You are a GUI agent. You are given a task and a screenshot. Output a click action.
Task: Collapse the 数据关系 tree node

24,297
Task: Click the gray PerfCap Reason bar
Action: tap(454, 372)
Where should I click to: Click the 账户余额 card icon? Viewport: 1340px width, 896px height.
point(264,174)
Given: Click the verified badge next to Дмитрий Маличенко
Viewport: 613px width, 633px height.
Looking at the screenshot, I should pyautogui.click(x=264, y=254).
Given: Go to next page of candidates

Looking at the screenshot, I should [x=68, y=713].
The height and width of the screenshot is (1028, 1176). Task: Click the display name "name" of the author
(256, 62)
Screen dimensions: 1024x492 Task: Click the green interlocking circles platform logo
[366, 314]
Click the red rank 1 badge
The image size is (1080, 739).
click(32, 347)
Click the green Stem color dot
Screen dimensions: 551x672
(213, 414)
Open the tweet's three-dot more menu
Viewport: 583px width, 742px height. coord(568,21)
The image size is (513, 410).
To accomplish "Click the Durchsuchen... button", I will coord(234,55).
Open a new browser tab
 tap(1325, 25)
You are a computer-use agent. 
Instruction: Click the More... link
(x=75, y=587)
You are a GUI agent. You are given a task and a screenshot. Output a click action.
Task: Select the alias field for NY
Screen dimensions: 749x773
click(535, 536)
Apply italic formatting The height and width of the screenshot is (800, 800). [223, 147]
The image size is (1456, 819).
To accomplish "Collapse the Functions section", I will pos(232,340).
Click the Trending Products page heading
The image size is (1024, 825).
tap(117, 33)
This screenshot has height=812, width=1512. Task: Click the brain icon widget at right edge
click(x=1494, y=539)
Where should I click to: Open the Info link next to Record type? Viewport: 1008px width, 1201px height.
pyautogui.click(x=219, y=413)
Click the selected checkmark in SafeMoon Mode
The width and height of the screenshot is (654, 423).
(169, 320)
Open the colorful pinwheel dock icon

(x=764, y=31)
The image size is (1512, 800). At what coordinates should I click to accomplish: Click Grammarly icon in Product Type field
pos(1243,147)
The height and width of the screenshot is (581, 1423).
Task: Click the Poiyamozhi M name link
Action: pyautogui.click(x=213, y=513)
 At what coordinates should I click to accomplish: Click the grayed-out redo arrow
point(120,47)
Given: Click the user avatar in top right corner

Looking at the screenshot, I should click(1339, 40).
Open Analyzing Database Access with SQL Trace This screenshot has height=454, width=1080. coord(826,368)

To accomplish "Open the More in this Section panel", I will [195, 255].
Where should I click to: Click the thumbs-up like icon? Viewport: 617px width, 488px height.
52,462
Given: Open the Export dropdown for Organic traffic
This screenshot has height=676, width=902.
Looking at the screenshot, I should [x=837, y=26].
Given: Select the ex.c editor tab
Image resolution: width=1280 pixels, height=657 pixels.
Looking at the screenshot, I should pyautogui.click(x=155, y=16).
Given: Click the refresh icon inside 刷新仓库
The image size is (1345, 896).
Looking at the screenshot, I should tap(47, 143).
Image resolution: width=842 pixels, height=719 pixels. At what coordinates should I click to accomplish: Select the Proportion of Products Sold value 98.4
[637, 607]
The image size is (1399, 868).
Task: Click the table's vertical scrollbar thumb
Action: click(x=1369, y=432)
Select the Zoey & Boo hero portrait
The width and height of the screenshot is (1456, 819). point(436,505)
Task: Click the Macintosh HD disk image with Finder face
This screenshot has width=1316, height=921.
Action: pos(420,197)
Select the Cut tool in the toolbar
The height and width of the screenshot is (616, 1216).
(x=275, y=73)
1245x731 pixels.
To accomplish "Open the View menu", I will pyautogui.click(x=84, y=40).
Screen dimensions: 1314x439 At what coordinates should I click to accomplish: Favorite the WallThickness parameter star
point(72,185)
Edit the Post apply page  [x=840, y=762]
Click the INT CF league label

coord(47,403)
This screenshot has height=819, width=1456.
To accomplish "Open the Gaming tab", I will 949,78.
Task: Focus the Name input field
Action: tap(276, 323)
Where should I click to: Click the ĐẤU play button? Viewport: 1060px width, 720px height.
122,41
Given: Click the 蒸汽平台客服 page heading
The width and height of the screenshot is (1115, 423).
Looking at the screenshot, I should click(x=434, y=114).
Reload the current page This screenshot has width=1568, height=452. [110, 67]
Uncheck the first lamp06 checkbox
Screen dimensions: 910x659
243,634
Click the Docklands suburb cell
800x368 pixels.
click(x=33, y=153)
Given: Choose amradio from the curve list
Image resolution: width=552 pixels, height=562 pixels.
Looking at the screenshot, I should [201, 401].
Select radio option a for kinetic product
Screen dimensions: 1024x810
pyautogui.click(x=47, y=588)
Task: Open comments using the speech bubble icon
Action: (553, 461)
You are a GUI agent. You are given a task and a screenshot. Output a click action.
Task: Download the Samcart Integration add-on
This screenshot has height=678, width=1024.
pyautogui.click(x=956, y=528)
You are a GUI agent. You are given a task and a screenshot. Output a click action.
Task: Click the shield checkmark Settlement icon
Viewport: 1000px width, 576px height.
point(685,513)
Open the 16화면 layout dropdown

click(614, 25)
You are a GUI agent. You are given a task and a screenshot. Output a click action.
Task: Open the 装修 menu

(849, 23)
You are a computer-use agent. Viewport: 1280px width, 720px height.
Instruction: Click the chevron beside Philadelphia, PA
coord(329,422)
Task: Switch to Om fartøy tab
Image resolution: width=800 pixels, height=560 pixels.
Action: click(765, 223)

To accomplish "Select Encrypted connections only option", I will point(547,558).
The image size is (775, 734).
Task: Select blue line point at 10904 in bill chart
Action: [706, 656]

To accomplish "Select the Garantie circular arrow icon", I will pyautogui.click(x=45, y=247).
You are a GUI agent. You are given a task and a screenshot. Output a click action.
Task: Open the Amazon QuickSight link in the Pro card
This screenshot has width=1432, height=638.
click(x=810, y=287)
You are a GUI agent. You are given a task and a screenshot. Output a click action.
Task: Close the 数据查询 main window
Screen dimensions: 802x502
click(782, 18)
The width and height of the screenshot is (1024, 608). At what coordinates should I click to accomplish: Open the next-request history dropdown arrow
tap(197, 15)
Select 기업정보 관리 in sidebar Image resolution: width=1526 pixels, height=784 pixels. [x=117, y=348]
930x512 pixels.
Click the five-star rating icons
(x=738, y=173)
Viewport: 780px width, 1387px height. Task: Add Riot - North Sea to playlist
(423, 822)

□ □ □ □ □

GIVEN PROBLEM
Recast every line of the rows above as a Markdown table with two columns, Number and Line, numbering each line in order and omitting blank lines.

TASK RESULT
| Number | Line |
|---|---|
| 1 | You are a GUI agent. You are given a task and a screenshot. Output a click action. |
| 2 | Task: Collapse the 数据关系 tree node |
| 3 | 24,297 |
| 4 | Task: Click the gray PerfCap Reason bar |
| 5 | Action: tap(454, 372) |
| 6 | Where should I click to: Click the 账户余额 card icon? Viewport: 1340px width, 896px height. |
| 7 | point(264,174) |
| 8 | Given: Click the verified badge next to Дмитрий Маличенко |
| 9 | Viewport: 613px width, 633px height. |
| 10 | Looking at the screenshot, I should pyautogui.click(x=264, y=254). |
| 11 | Given: Go to next page of candidates |
| 12 | Looking at the screenshot, I should [x=68, y=713]. |
| 13 | The height and width of the screenshot is (1028, 1176). Task: Click the display name "name" of the author |
| 14 | (256, 62) |
| 15 | Screen dimensions: 1024x492 Task: Click the green interlocking circles platform logo |
| 16 | [366, 314] |
| 17 | Click the red rank 1 badge |
| 18 | The image size is (1080, 739). |
| 19 | click(32, 347) |
| 20 | Click the green Stem color dot |
| 21 | Screen dimensions: 551x672 |
| 22 | (213, 414) |
| 23 | Open the tweet's three-dot more menu |
| 24 | Viewport: 583px width, 742px height. coord(568,21) |
| 25 | The image size is (513, 410). |
| 26 | To accomplish "Click the Durchsuchen... button", I will coord(234,55). |
| 27 | Open a new browser tab |
| 28 |  tap(1325, 25) |
| 29 | You are a computer-use agent.  |
| 30 | Instruction: Click the More... link |
| 31 | (x=75, y=587) |
| 32 | You are a GUI agent. You are given a task and a screenshot. Output a click action. |
| 33 | Task: Select the alias field for NY |
| 34 | Screen dimensions: 749x773 |
| 35 | click(535, 536) |
| 36 | Apply italic formatting The height and width of the screenshot is (800, 800). [223, 147] |
| 37 | The image size is (1456, 819). |
| 38 | To accomplish "Collapse the Functions section", I will pos(232,340). |
| 39 | Click the Trending Products page heading |
| 40 | The image size is (1024, 825). |
| 41 | tap(117, 33) |
| 42 | This screenshot has height=812, width=1512. Task: Click the brain icon widget at right edge |
| 43 | click(x=1494, y=539) |
| 44 | Where should I click to: Open the Info link next to Record type? Viewport: 1008px width, 1201px height. |
| 45 | pyautogui.click(x=219, y=413) |
| 46 | Click the selected checkmark in SafeMoon Mode |
| 47 | The width and height of the screenshot is (654, 423). |
| 48 | (169, 320) |
| 49 | Open the colorful pinwheel dock icon |
| 50 | (x=764, y=31) |
| 51 | The image size is (1512, 800). At what coordinates should I click to accomplish: Click Grammarly icon in Product Type field |
| 52 | pos(1243,147) |
| 53 | The height and width of the screenshot is (581, 1423). |
| 54 | Task: Click the Poiyamozhi M name link |
| 55 | Action: pyautogui.click(x=213, y=513) |
| 56 |  At what coordinates should I click to accomplish: Click the grayed-out redo arrow |
| 57 | point(120,47) |
| 58 | Given: Click the user avatar in top right corner |
| 59 | Looking at the screenshot, I should click(1339, 40). |
| 60 | Open Analyzing Database Access with SQL Trace This screenshot has height=454, width=1080. coord(826,368) |
| 61 | To accomplish "Open the More in this Section panel", I will [195, 255]. |
| 62 | Where should I click to: Click the thumbs-up like icon? Viewport: 617px width, 488px height. |
| 63 | 52,462 |
| 64 | Given: Open the Export dropdown for Organic traffic |
| 65 | This screenshot has height=676, width=902. |
| 66 | Looking at the screenshot, I should [x=837, y=26]. |
| 67 | Given: Select the ex.c editor tab |
| 68 | Image resolution: width=1280 pixels, height=657 pixels. |
| 69 | Looking at the screenshot, I should pyautogui.click(x=155, y=16). |
| 70 | Given: Click the refresh icon inside 刷新仓库 |
| 71 | The image size is (1345, 896). |
| 72 | Looking at the screenshot, I should tap(47, 143). |
| 73 | Image resolution: width=842 pixels, height=719 pixels. At what coordinates should I click to accomplish: Select the Proportion of Products Sold value 98.4 |
| 74 | [637, 607] |
| 75 | The image size is (1399, 868). |
| 76 | Task: Click the table's vertical scrollbar thumb |
| 77 | Action: click(x=1369, y=432) |
| 78 | Select the Zoey & Boo hero portrait |
| 79 | The width and height of the screenshot is (1456, 819). point(436,505) |
| 80 | Task: Click the Macintosh HD disk image with Finder face |
| 81 | This screenshot has width=1316, height=921. |
| 82 | Action: pos(420,197) |
| 83 | Select the Cut tool in the toolbar |
| 84 | The height and width of the screenshot is (616, 1216). |
| 85 | (x=275, y=73) |
| 86 | 1245x731 pixels. |
| 87 | To accomplish "Open the View menu", I will pyautogui.click(x=84, y=40). |
| 88 | Screen dimensions: 1314x439 At what coordinates should I click to accomplish: Favorite the WallThickness parameter star |
| 89 | point(72,185) |
| 90 | Edit the Post apply page  [x=840, y=762] |
| 91 | Click the INT CF league label |
| 92 | coord(47,403) |
| 93 | This screenshot has height=819, width=1456. |
| 94 | To accomplish "Open the Gaming tab", I will 949,78. |
| 95 | Task: Focus the Name input field |
| 96 | Action: tap(276, 323) |
| 97 | Where should I click to: Click the ĐẤU play button? Viewport: 1060px width, 720px height. |
| 98 | 122,41 |
| 99 | Given: Click the 蒸汽平台客服 page heading |
| 100 | The width and height of the screenshot is (1115, 423). |
| 101 | Looking at the screenshot, I should click(x=434, y=114). |
| 102 | Reload the current page This screenshot has width=1568, height=452. [110, 67] |
| 103 | Uncheck the first lamp06 checkbox |
| 104 | Screen dimensions: 910x659 |
| 105 | 243,634 |
| 106 | Click the Docklands suburb cell |
| 107 | 800x368 pixels. |
| 108 | click(x=33, y=153) |
| 109 | Given: Choose amradio from the curve list |
| 110 | Image resolution: width=552 pixels, height=562 pixels. |
| 111 | Looking at the screenshot, I should [201, 401]. |
| 112 | Select radio option a for kinetic product |
| 113 | Screen dimensions: 1024x810 |
| 114 | pyautogui.click(x=47, y=588) |
| 115 | Task: Open comments using the speech bubble icon |
| 116 | Action: (553, 461) |
| 117 | You are a GUI agent. You are given a task and a screenshot. Output a click action. |
| 118 | Task: Download the Samcart Integration add-on |
| 119 | This screenshot has height=678, width=1024. |
| 120 | pyautogui.click(x=956, y=528) |
| 121 | You are a GUI agent. You are given a task and a screenshot. Output a click action. |
| 122 | Task: Click the shield checkmark Settlement icon |
| 123 | Viewport: 1000px width, 576px height. |
| 124 | point(685,513) |
| 125 | Open the 16화면 layout dropdown |
| 126 | click(614, 25) |
| 127 | You are a GUI agent. You are given a task and a screenshot. Output a click action. |
| 128 | Task: Open the 装修 menu |
| 129 | (849, 23) |
| 130 | You are a computer-use agent. Viewport: 1280px width, 720px height. |
| 131 | Instruction: Click the chevron beside Philadelphia, PA |
| 132 | coord(329,422) |
| 133 | Task: Switch to Om fartøy tab |
| 134 | Image resolution: width=800 pixels, height=560 pixels. |
| 135 | Action: click(765, 223) |
| 136 | To accomplish "Select Encrypted connections only option", I will point(547,558). |
| 137 | The image size is (775, 734). |
| 138 | Task: Select blue line point at 10904 in bill chart |
| 139 | Action: [706, 656] |
| 140 | To accomplish "Select the Garantie circular arrow icon", I will pyautogui.click(x=45, y=247). |
| 141 | You are a GUI agent. You are given a task and a screenshot. Output a click action. |
| 142 | Task: Open the Amazon QuickSight link in the Pro card |
| 143 | This screenshot has width=1432, height=638. |
| 144 | click(x=810, y=287) |
| 145 | You are a GUI agent. You are given a task and a screenshot. Output a click action. |
| 146 | Task: Close the 数据查询 main window |
| 147 | Screen dimensions: 802x502 |
| 148 | click(782, 18) |
| 149 | The width and height of the screenshot is (1024, 608). At what coordinates should I click to accomplish: Open the next-request history dropdown arrow |
| 150 | tap(197, 15) |
| 151 | Select 기업정보 관리 in sidebar Image resolution: width=1526 pixels, height=784 pixels. [x=117, y=348] |
| 152 | 930x512 pixels. |
| 153 | Click the five-star rating icons |
| 154 | (x=738, y=173) |
| 155 | Viewport: 780px width, 1387px height. Task: Add Riot - North Sea to playlist |
| 156 | (423, 822) |